I will never forget that smell.


I was quickly beginning to wonder if my spontaneous decision to purchase a bus ticket from Seville to Algeciras the night before, then hop the morning ferry to Tangier without a semblance of a clue of how to arrive at my hostel in Chefchaoeun, with extremely limited French slash nonexistent Arabic, and an oversized rolling suitcase, was a good idea.


To my relief and good fortune, Spanish predominates French in the Northern part of the country. To my greater fortune I spoke the universal language of young foreign girl with green eyes.


I was directed to a ticket counter with more patience and kindness than I imagined anyone would be afforded in August, midday, during Ramadan.
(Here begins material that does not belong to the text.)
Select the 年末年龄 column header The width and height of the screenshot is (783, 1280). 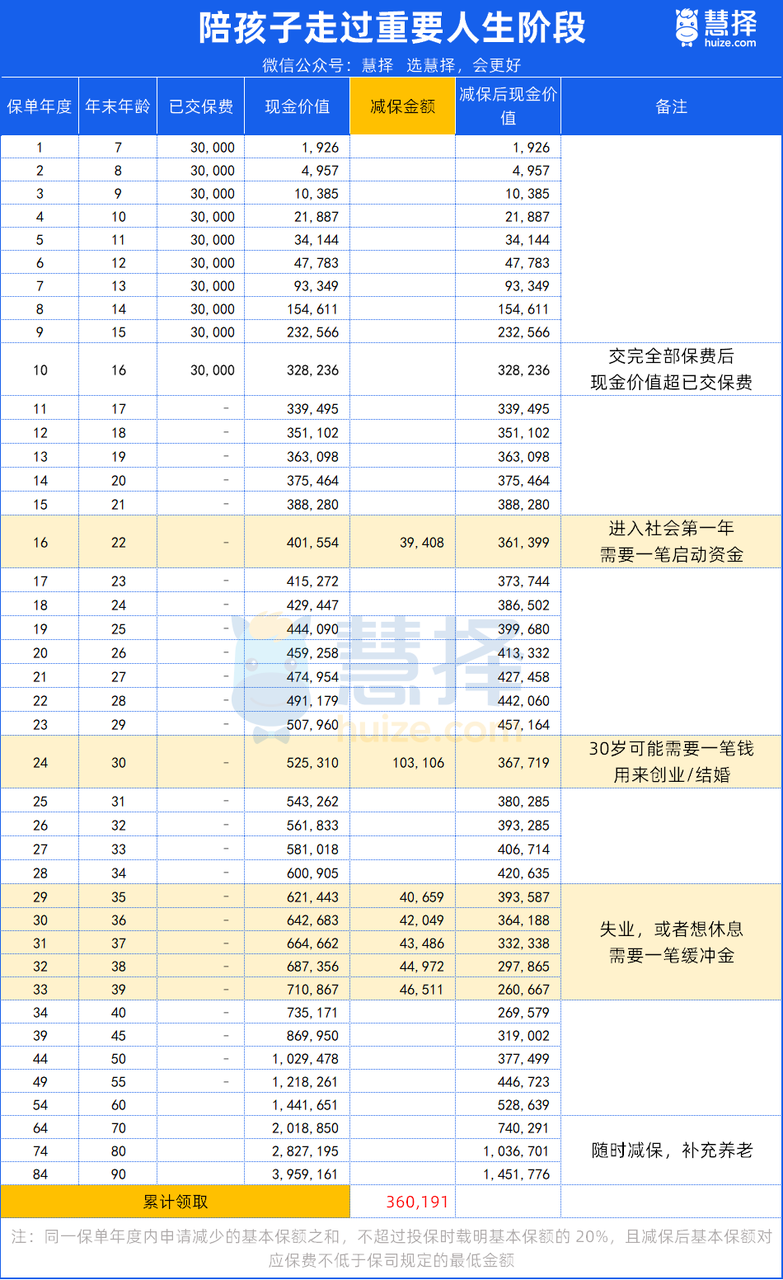[x=117, y=106]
For those who don’t know, Ramadan is a holy period celebrated by Muslims all over the world once a year. Religious participants abstain from smoking, eating, having sex, and drinking anything including WATER from sunrise until sundown. That takes some serious discipline.


After being asked twice, translated through my bus driver and “bodyguard”, if I was married, I scanned the station for fellow backpackers. Four men, two clearly German the others regionally ambiguous and all as overtly self-aware as I was, stood across the bay. I sweetly asked my bus driver, who in the last half hour had become my companion and confidant given my limited selection, if they were also headed to Chefchaoeun.
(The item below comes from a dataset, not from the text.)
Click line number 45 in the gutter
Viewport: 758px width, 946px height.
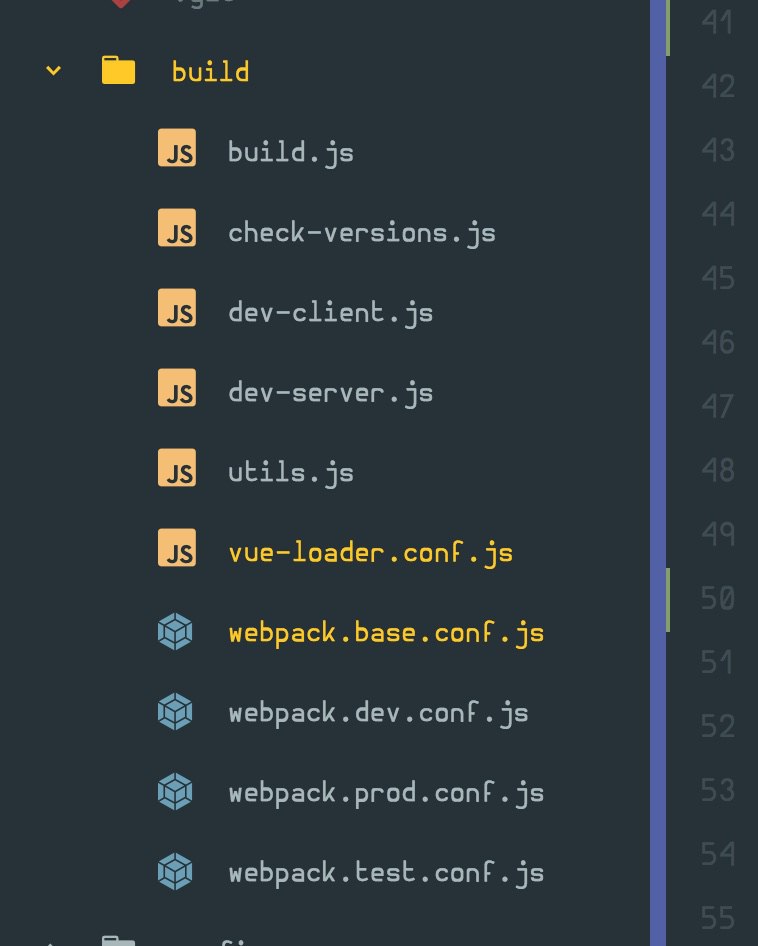[x=717, y=277]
Like an eager schoolgirl, he asked which one I fancied.


Two hours later we were halfway to Chefchaoeun. The Germans and formerly regionally ambiguous now confirmedly Mexicans and I were in the midst of exchanging travel stories. With his perfect English, extensive travel experience, and decisive attitude, the Mexico City born twenty-year-old studying in Zurich had quickly replaced the bus driver as my new best friend.
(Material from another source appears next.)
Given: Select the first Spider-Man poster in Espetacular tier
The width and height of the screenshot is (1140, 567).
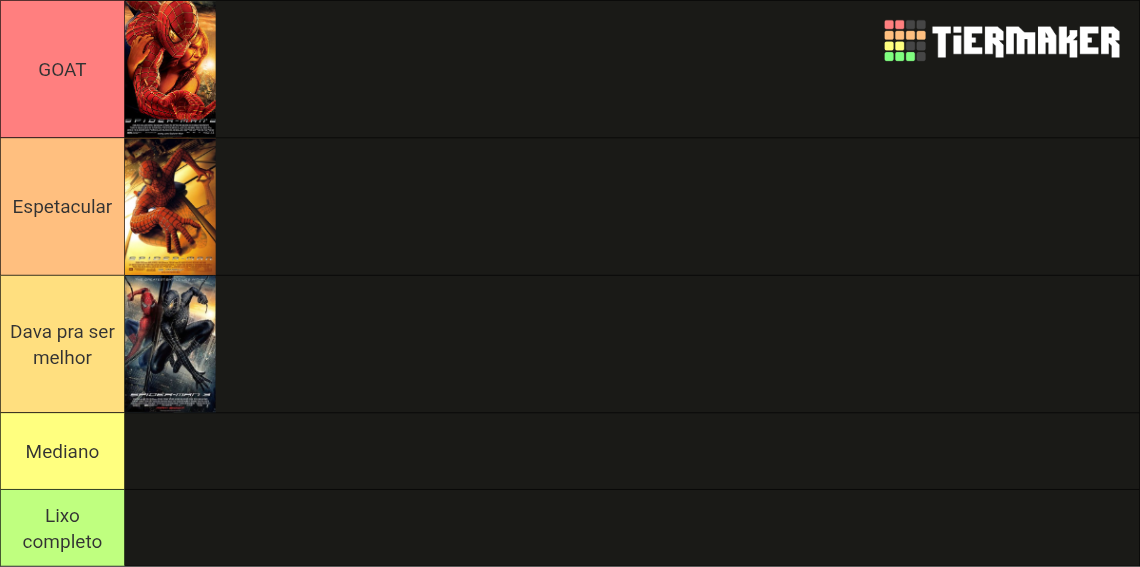Looking at the screenshot, I should pos(170,206).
As we stopped in towns decreasing in size as rapidly as Spain on the horizon behind us, the seats began to fill, but the bus’ capacity did not. Old men in traditional Moroccan garb with few remaining teeth crouched in walkways while women toting fragrant oranges, fresh bread, and the occasional live chicken held onto nearby benches until another passenger offered a seat.


The vast expanse of arid hills and valleys consumed my vision. We continued up switchbacks through the Rif Mountains and with each turn my anticipation grew concurrently with my terror of becoming another Moroccan bus collision statistic.


Why do I Google such morbid topics before going on trips?


When we arrived outside the medina walls of Chefchaoeun, I felt like I was waiting to enter a mythical castle created in my dreams. In my journey through Portugal and Spain, a special light entered the eyes of anyone who spoke of this town. Most called it their favorite place in all of Morocco.

I wondered many things before walking through those walls.


Would I feel comfortable with the travelers I had hastily picked up along the way?


Was I entering a dangerous territory, or a warm and loving one? I heard rumors of both.


Did I make a mistake venturing all the way to Morocco instead of continuing through Spain?


Could I possibly feel the sense wonder here that I had already felt in Central America?


What I did not begin to imagine was that my introduction to the enchanting blue city would begin with a fist fight.


To be continued…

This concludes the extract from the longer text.